-------- Available records

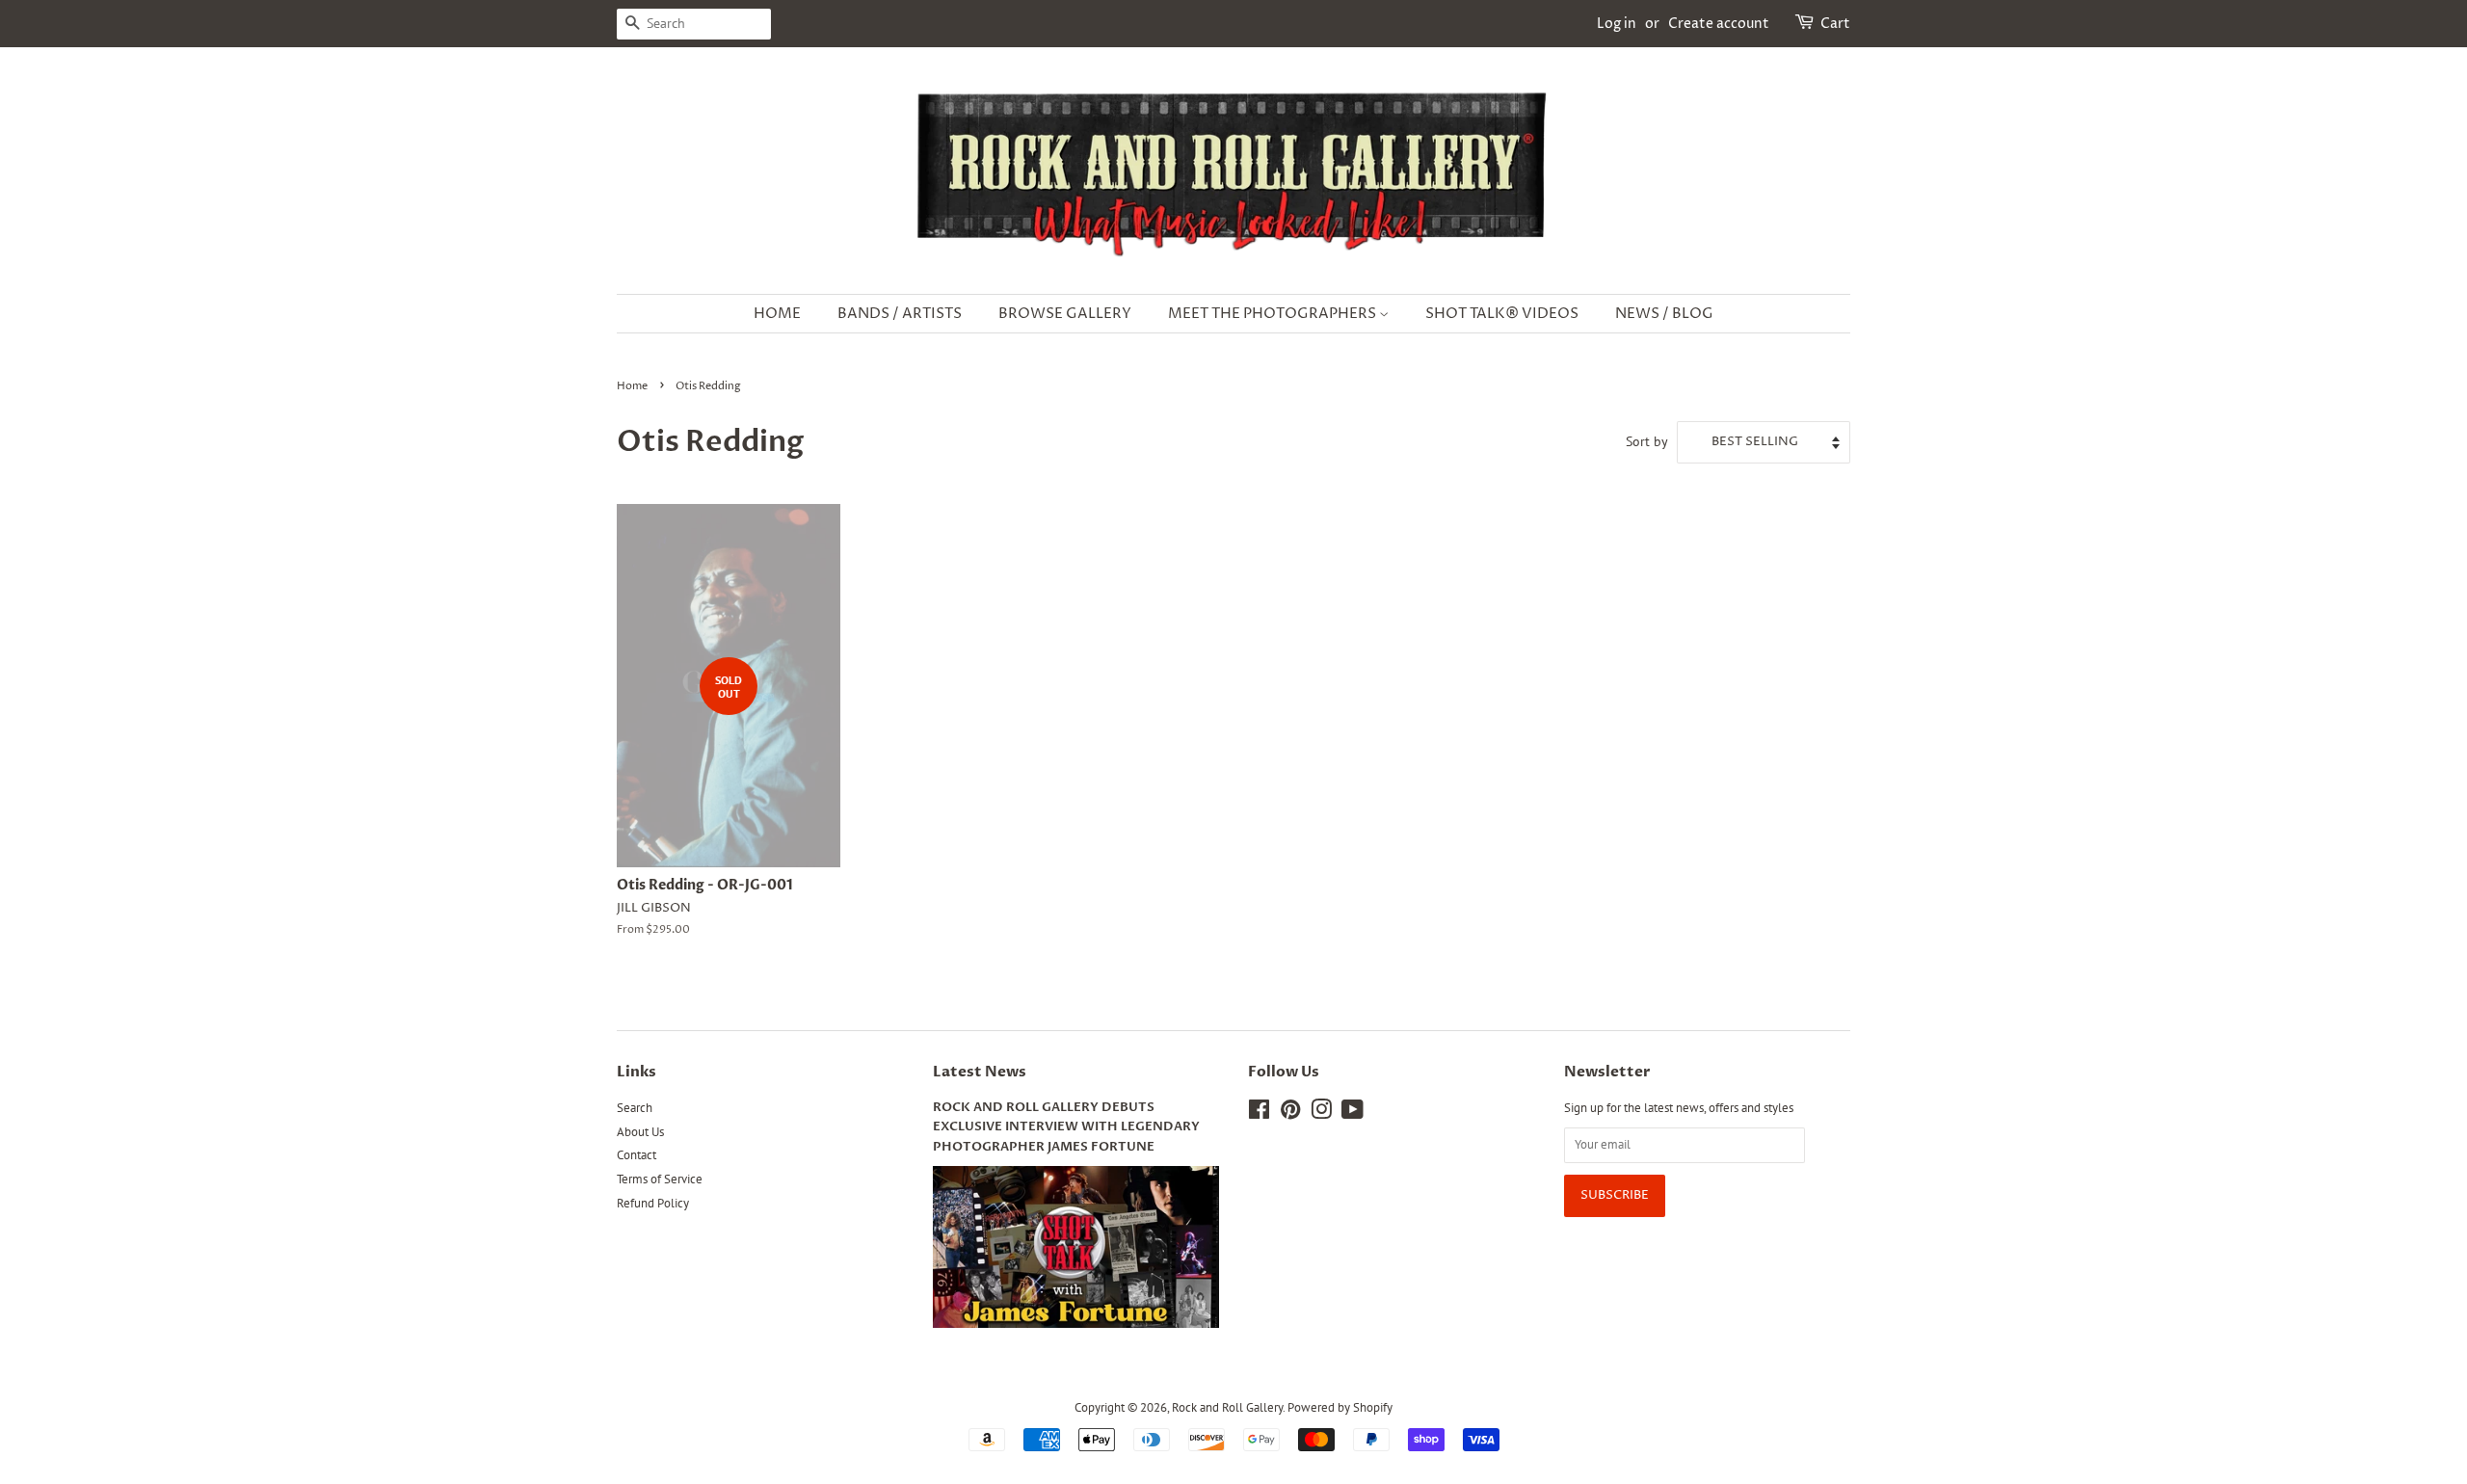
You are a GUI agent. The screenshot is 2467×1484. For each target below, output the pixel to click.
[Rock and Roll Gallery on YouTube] (1352, 1113)
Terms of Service (660, 1179)
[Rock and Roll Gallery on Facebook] (1259, 1113)
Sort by (1647, 441)
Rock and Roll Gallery (1227, 1407)
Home (777, 314)
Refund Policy (653, 1203)
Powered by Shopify (1340, 1407)
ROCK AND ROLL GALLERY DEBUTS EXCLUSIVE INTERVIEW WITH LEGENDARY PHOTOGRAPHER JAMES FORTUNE (1066, 1127)
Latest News (979, 1071)
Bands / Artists (899, 314)
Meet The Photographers (1273, 314)
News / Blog (1664, 314)
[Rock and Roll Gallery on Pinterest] (1290, 1113)
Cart (1835, 23)
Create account (1718, 23)
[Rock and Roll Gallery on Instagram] (1321, 1113)
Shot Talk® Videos (1501, 314)
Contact (636, 1155)
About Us (640, 1132)
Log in (1616, 23)
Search (634, 1108)
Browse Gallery (1064, 314)
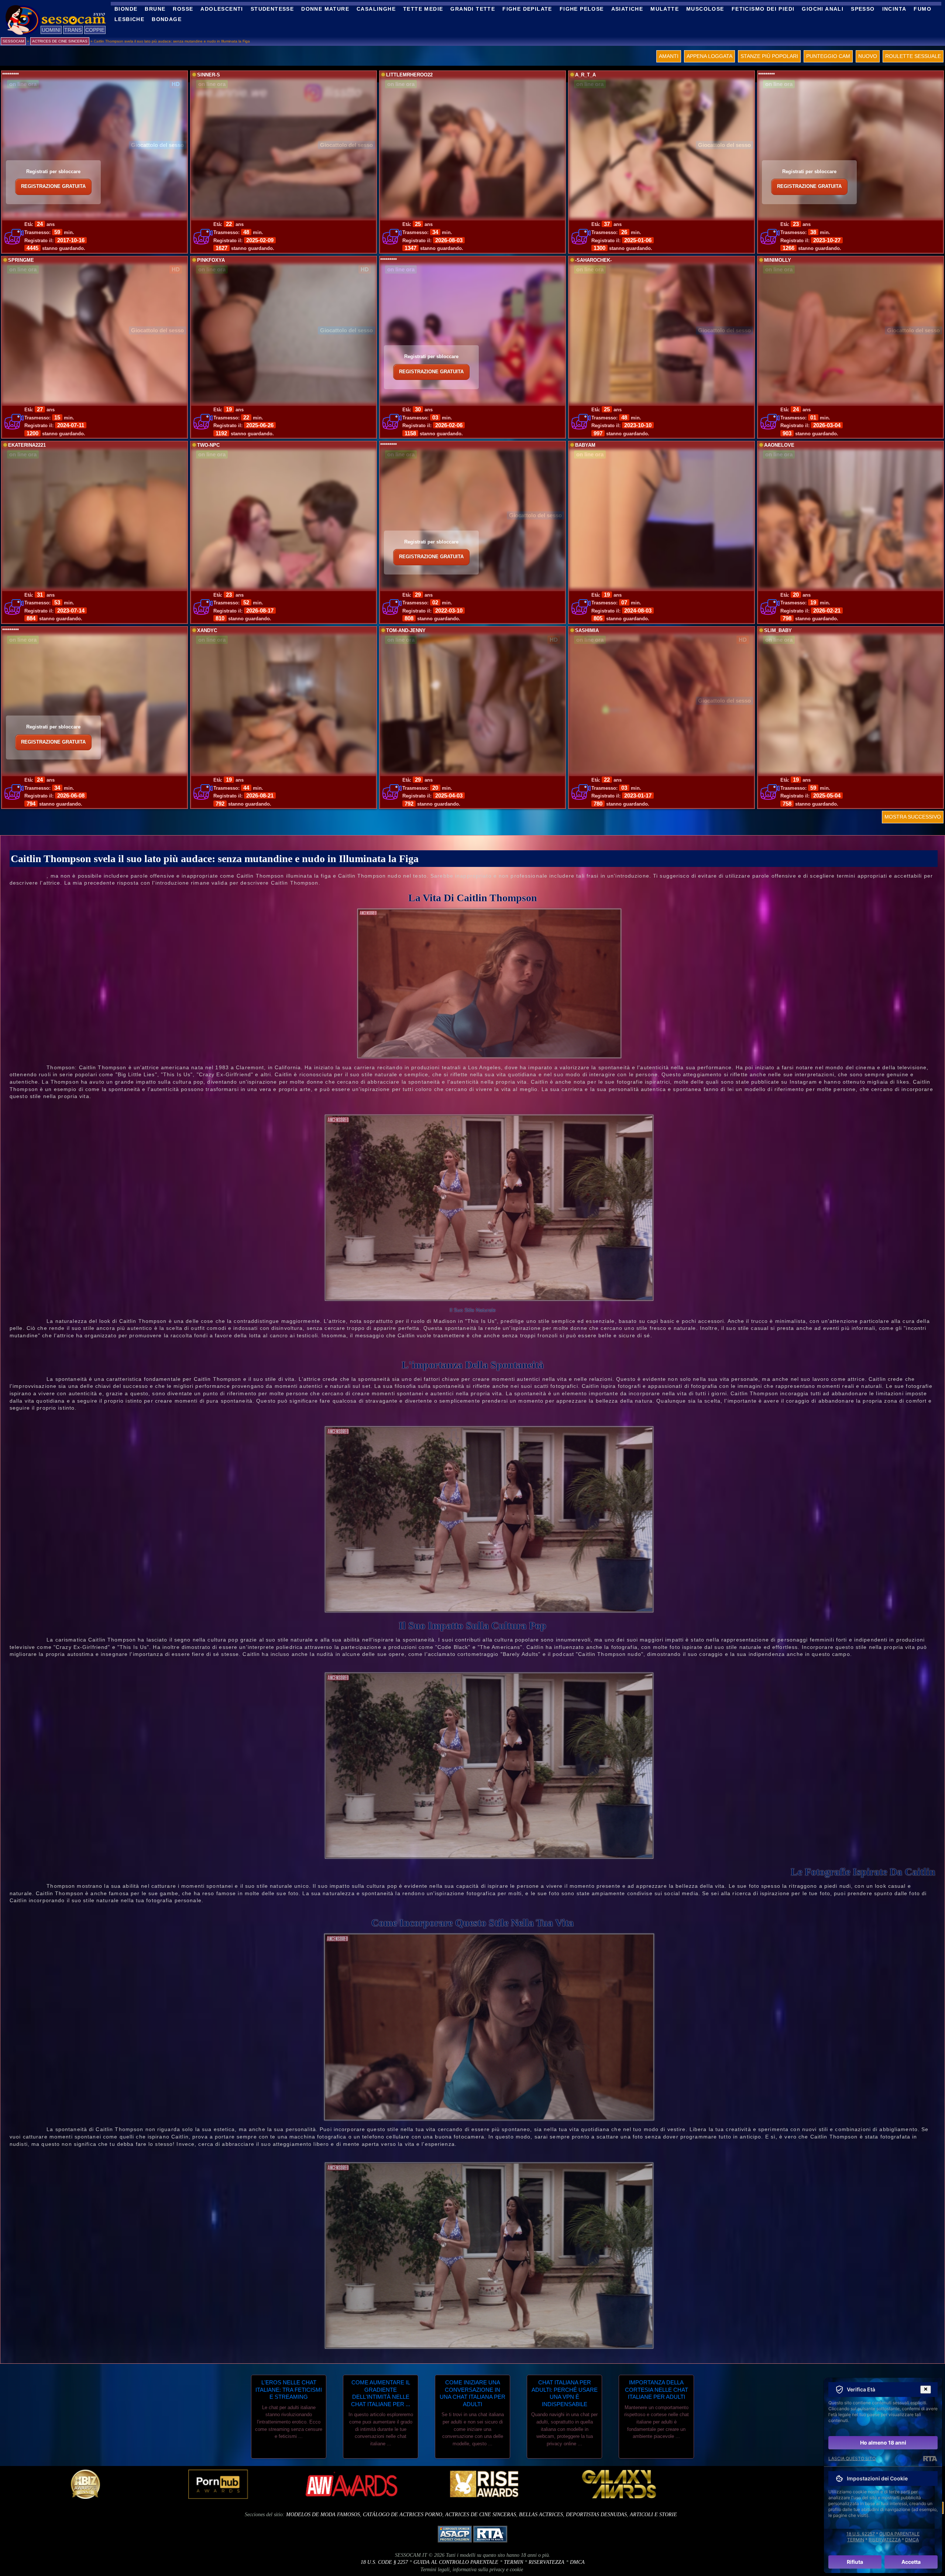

----------------

#### Task brief
Output the records above character for character, but leave each image out.

#### Solution
You are a GUI agent. The screenshot is 2467×1484. For each target below, output the pixel to click.
[Rock and Roll Gallery on YouTube] (1352, 1113)
Terms of Service (660, 1179)
[Rock and Roll Gallery on Facebook] (1259, 1113)
Sort by (1647, 441)
Rock and Roll Gallery (1227, 1407)
Home (777, 314)
Refund Policy (653, 1203)
Powered by Shopify (1340, 1407)
ROCK AND ROLL GALLERY DEBUTS EXCLUSIVE INTERVIEW WITH LEGENDARY PHOTOGRAPHER JAMES FORTUNE (1066, 1127)
Latest News (979, 1071)
Bands / Artists (899, 314)
Meet The Photographers (1273, 314)
News / Blog (1664, 314)
[Rock and Roll Gallery on Pinterest] (1290, 1113)
Cart (1835, 23)
Create account (1718, 23)
[Rock and Roll Gallery on Instagram] (1321, 1113)
Shot Talk® Videos (1501, 314)
Contact (636, 1155)
About Us (640, 1132)
Log in (1616, 23)
Search (634, 1108)
Browse Gallery (1064, 314)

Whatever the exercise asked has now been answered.